Recodificar un JPEG no siempre lo hace más pequeño, y esta herramienta lo comprueba en cada imagen antes de sustituir nada. Una foto de 433 KB, recodificada a calidad 0,82, volvió con 537 KB; a calidad 0,65, con 447 KB: las dos más grandes que el original. Casi todo el ahorro real en una imagen que ya es JPEG viene de reducir su tamaño en píxeles, no de recomprimirla —esa misma foto, limitada a 1200 px de lado largo, bajó a 202 KB.
Con las imágenes sin pérdida el criterio es todavía más estricto, porque cambiar un formato sin pérdida por uno con pérdida destruye información y solo merece la pena si el ahorro es grande. En los tres PDF medidos, las nueve imágenes guardadas sin pérdida eran diagramas y gráficos, y recodificarlas como JPEG las hizo entre 1,42 y 4,22 veces más grandes: el color plano es justo lo que un formato sin pérdida hace bien y un JPEG hace mal.

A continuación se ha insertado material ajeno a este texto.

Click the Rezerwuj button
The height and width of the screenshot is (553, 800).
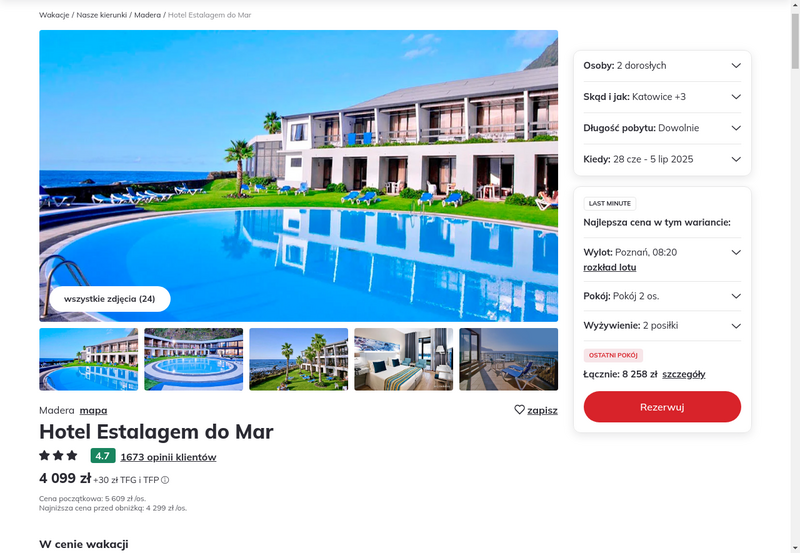(x=662, y=407)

Dos fotografías reales guardadas de esa misma manera, medidas aparte, bajaron en cambio a entre el 4,5% y el 12,1% de su tamaño. Entre esos dos grupos hay un salto de un orden de magnitud, y el umbral de la herramienta cae justo en medio de ese hueco.

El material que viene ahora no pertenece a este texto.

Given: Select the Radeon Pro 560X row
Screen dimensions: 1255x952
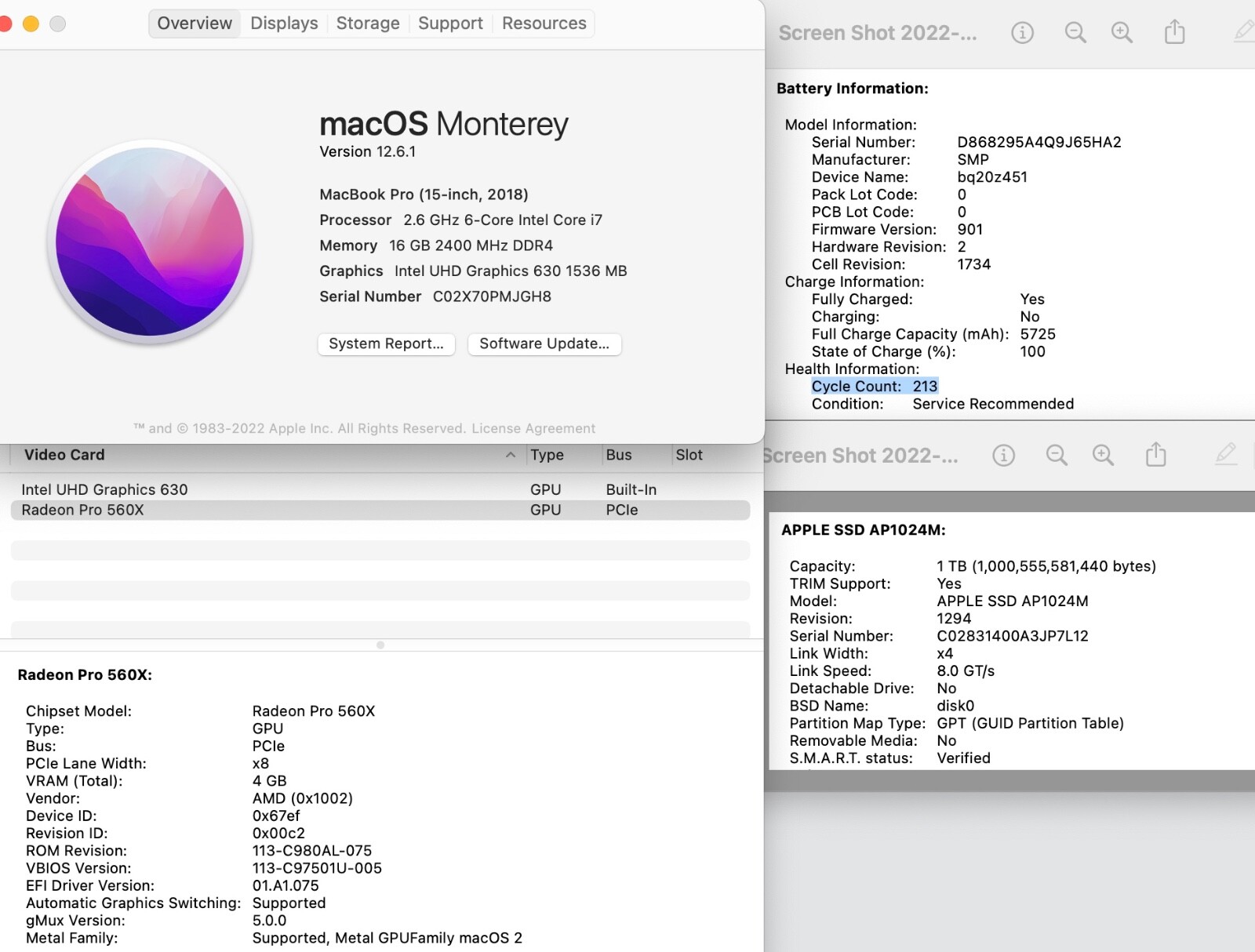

La misma regla se aplica al archivo completo: si el resultado no pesa menos que el original, no hay botón de descarga, y la herramienta lo dice sin rodeos en vez de ofrecer un archivo que en realidad no ahorra nada. Un PDF que es casi todo texto no lo puede comprimir nadie de forma significativa; si una herramienta promete un ahorro notable en un archivo así, o está rasterizando las páginas por detrás o está contando su propio reguardado como si fuera compresión real.
¿Por qué es gratis?
Esta herramienta abre el PDF, lo reescribe y, si tú lo eliges, recodifica sus imágenes, todo dentro de tu pestaña, con las funciones que ya trae el navegador. Nada se sube a ningún servidor, así que no hay coste de subir ni bajar el archivo, ni límite de tamaño impuesto por una cola de procesamiento en la nube. No hace falta cuenta, no hay marca de agua y el resultado no lleva ningún aviso de qué herramienta lo generó. Por eso puede ser gratis sin letra pequeña: el trabajo lo hace tu propio ordenador.